─── Provided information

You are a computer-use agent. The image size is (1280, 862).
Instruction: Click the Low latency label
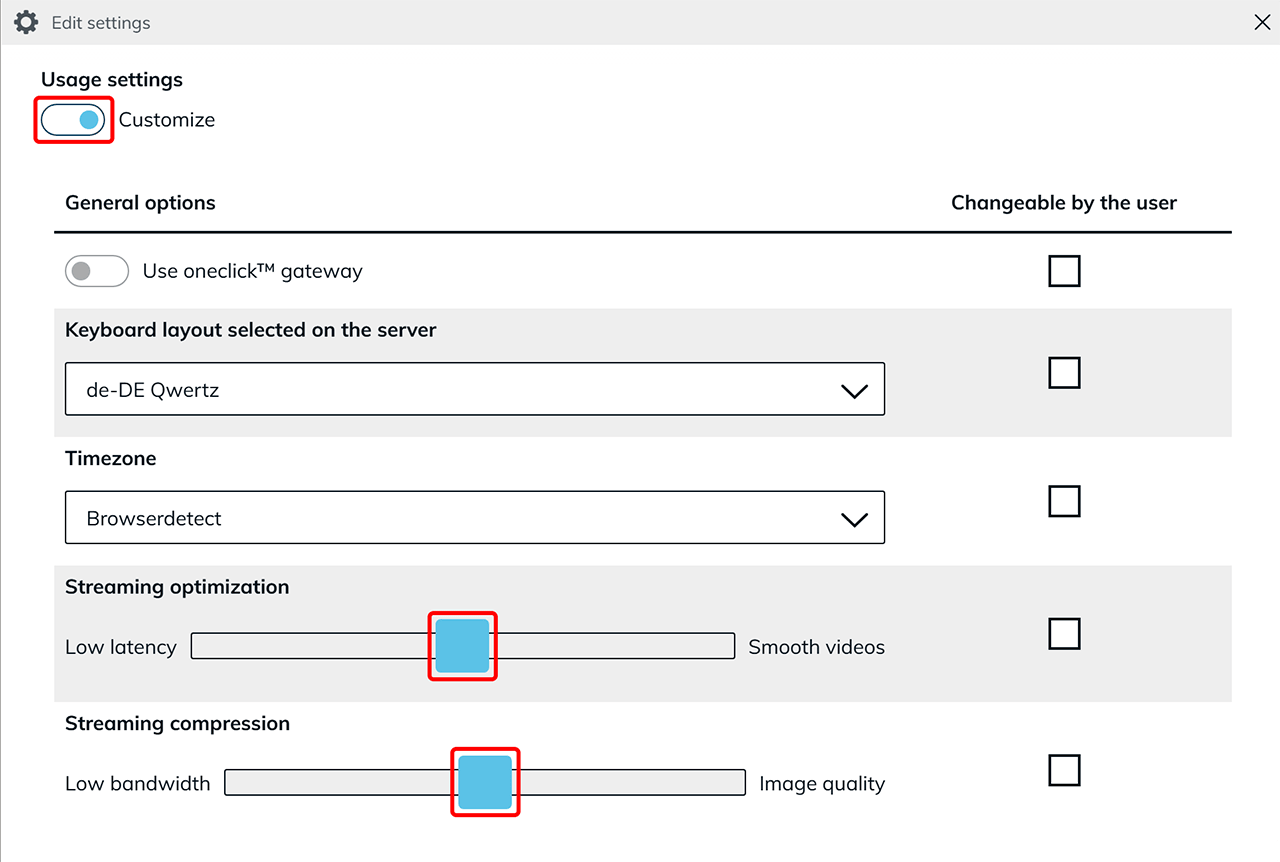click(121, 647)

──────
─── Provided information

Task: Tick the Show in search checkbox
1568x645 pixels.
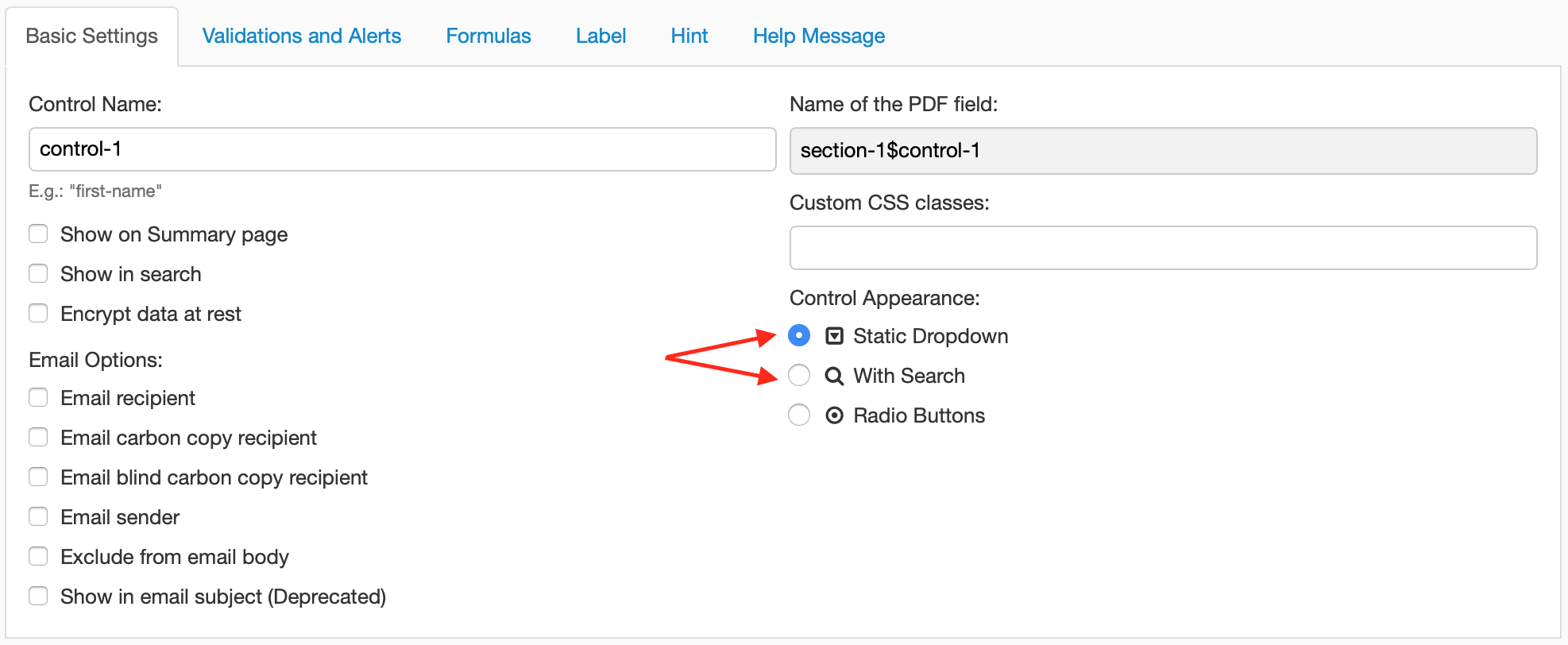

──────

- _What the task requires_: Present the lines from the one containing "Task: Tick the Show in search checkbox" through the one containing "1568x645 pixels." as a Markdown table with two columns, Row and Line, where Row holds the row number. Leave out any blank lines.

- _Exercise response_:
| Row | Line |
|---|---|
| 1 | Task: Tick the Show in search checkbox |
| 2 | 1568x645 pixels. |